Rushing around all day long may leave you frazzled and stressed by day’s end. Work should be left at work, as home and family life should come first and foremost once you walk through the door. Perhaps you have your entire after work schedule booked for a month out with friends, clubs, organizations and personal appointments. Change them. Break dates. Do whatever it is you need to do to ensure you are available for your teen. They deserve your time more than anything and anyone else does, and the only one capable of making time for them is you. Don’t let precious time slip by so you’re left regretting the time not spent in the end. Rather, be sure to set aside a specific time frame that is just for them so they can feel special every single day. Take one day out of the weekend and do something special together as well. Take a bike ride, a walk, or watch a movie. Whatever you do, make it count – life is short, and we only have our children for a short while before they leave home and head off to college, or move away. Embrace the time you can have with them here and now.

Find Common Ground

Find topics you both can relate to, and talk about them. Find out what they’re interested in, and show a genuine interest in the topic. Even if it’s something you know nothing about, show interest. Doing some research on their favorite band or singer or perhaps that particular hobby they have might allow you to appreciate it more how they see it. Find activities you are both interested in, and pursue them together.

Be Non Judgmental

One of the biggest reasons why teens feel as though they can’t talk to their parents is because they are afraid their parents might disapprove of them or what is on their mind. Keep an open mind and let them know you are always available for them to talk to you – no matter the topic, or the time. If they feel the need to wake you up in the middle of the night because they can’t sleep and need advice, get up, make some hot chocolate, sit at the table with them and be there. It can really hurt a teen’s confidence to know they can’t approach their parents about any topic, no matter how big or small. Show them unconditional love – no matter what.

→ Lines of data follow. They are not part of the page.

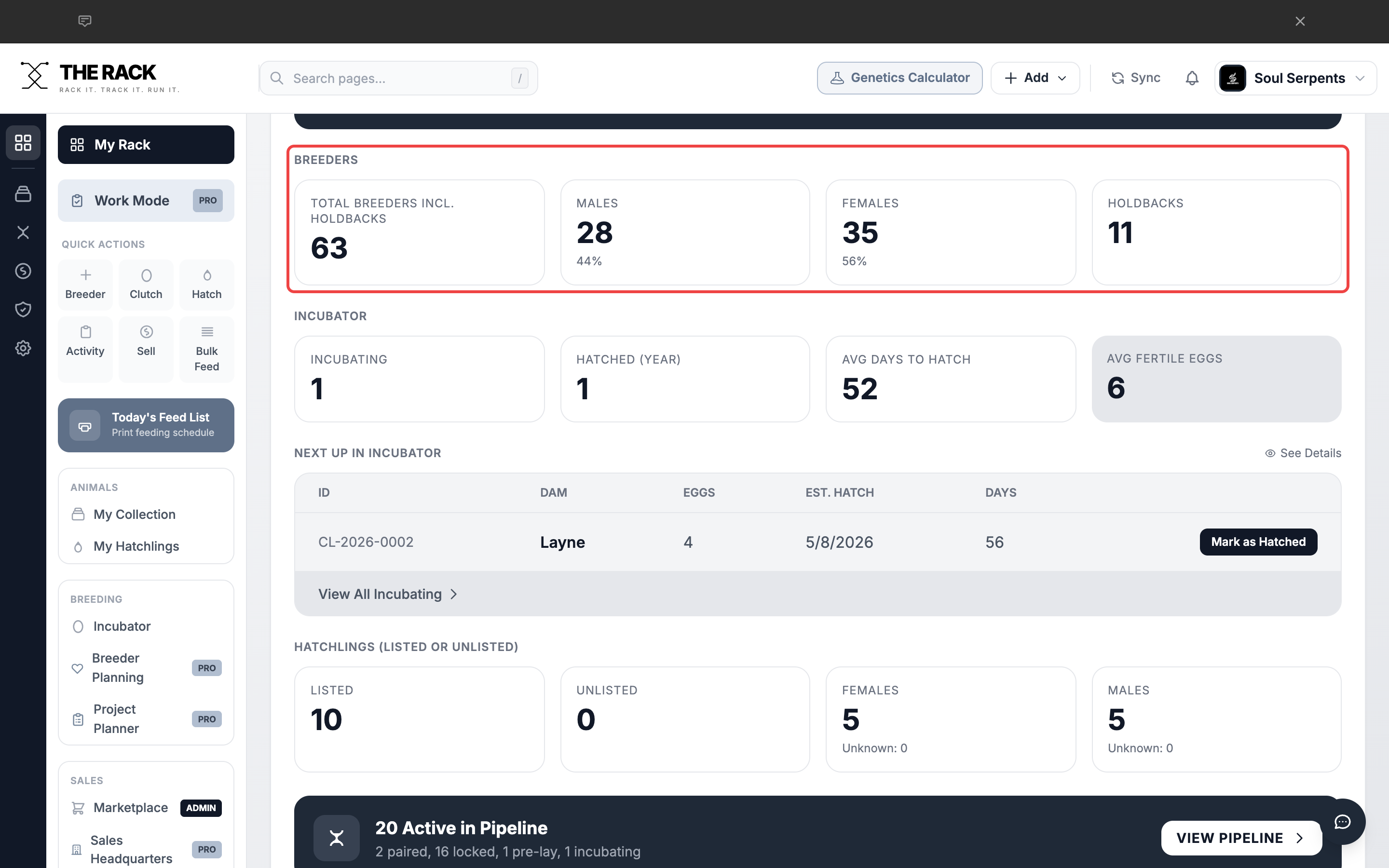The width and height of the screenshot is (1389, 868).
Task: Click the notification bell icon
Action: coord(1192,78)
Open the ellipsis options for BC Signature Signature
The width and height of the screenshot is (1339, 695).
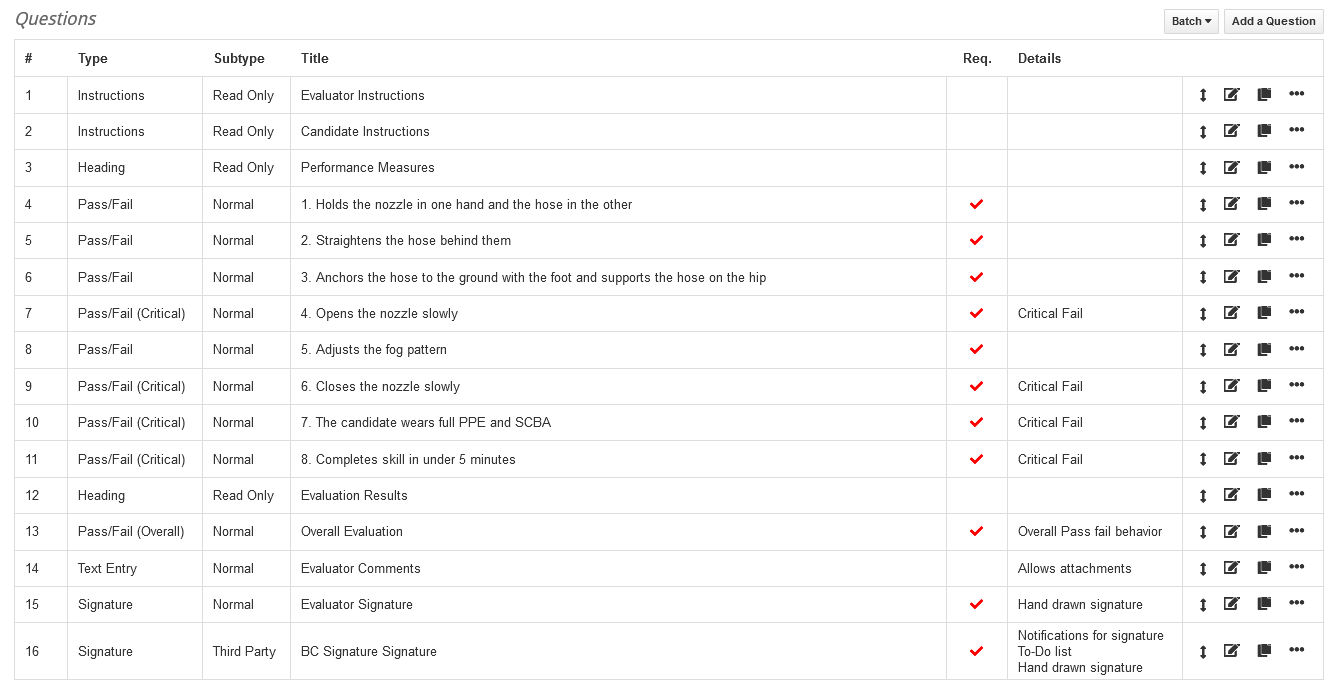point(1297,650)
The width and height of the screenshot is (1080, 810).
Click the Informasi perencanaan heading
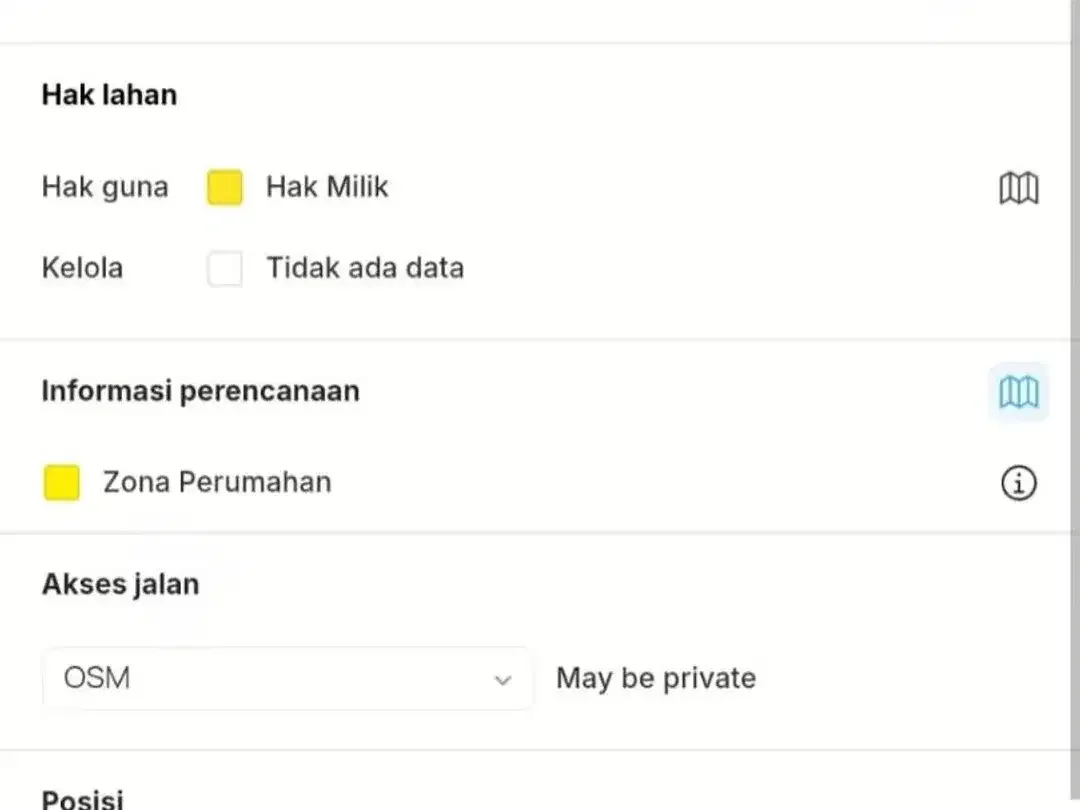point(200,391)
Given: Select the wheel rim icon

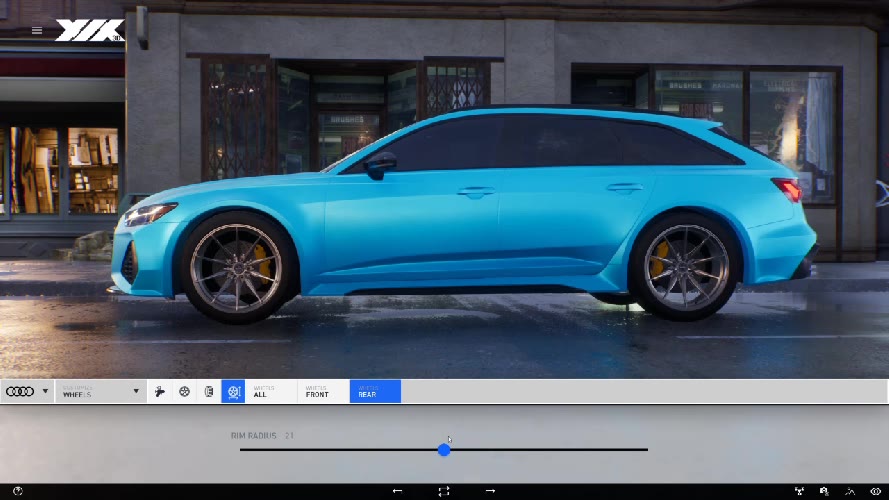Looking at the screenshot, I should point(184,392).
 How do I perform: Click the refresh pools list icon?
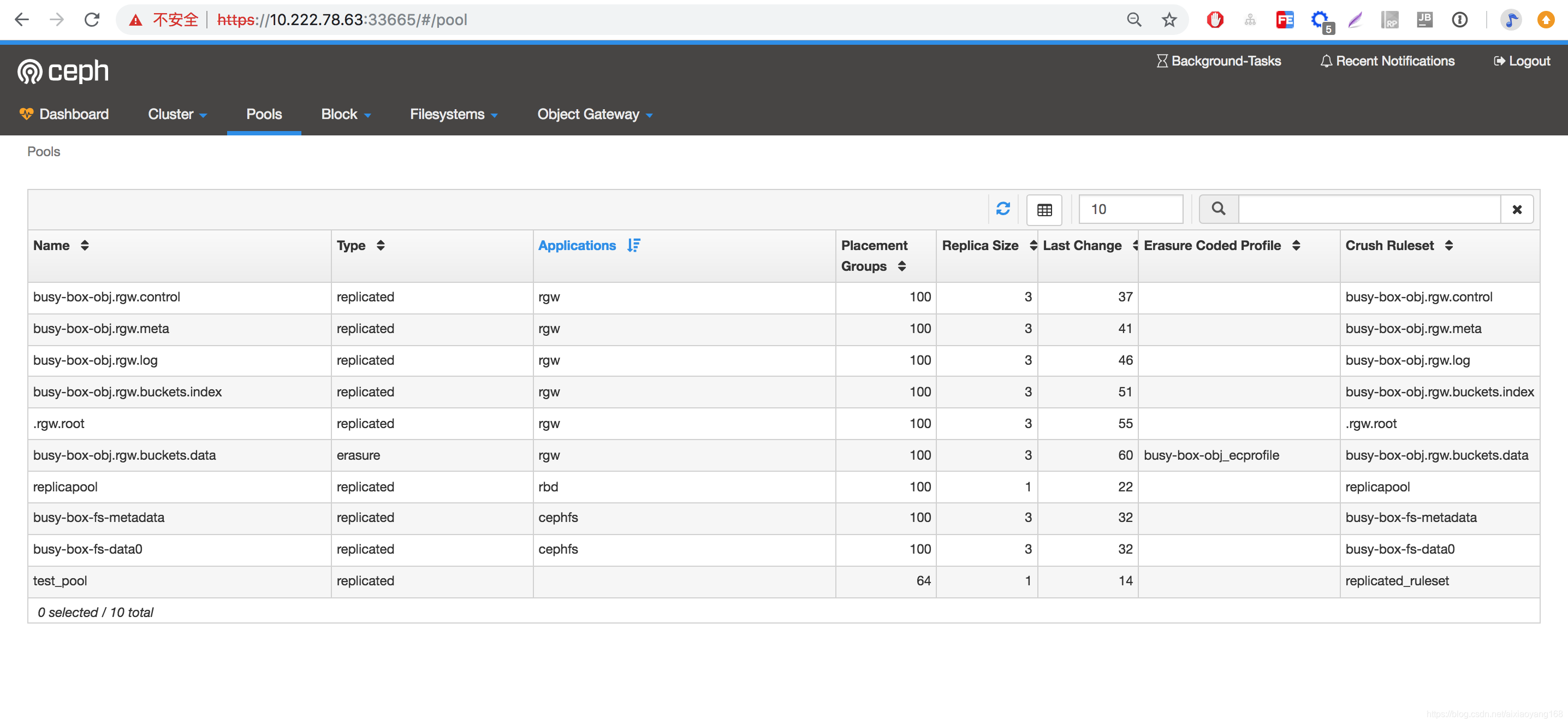click(1003, 209)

Let Them Know You Love Them

Everyone expresses love in different ways, but teens need to know you love them just as much – if not more – than children. They like to be told you love and care about them. High school can take a toll on a teen’s mentality, and the struggles they are faced with every day, including making good decisions, choosing the right types of friends, and even who they choose to date – all comes down to whether or not they feel loved. For girls, this is a very impressionable time in which they could opt to make the wrong decision based upon their emotional well-being. Much the same for boys, the teen years is where a boy learns to become a man and exhibits signs of how the rest of his life will be. If a teen feels loved, he is more than likely to exhibit that love in healthy ways rather than make bad decisions.

No matter what you have going on in your life, always remember to make time out for your teen. They love getting your advice and spending time with you, even if they might not act like it at times. They’re still children, and they still need their parents. Push life aside and make room for your teen today.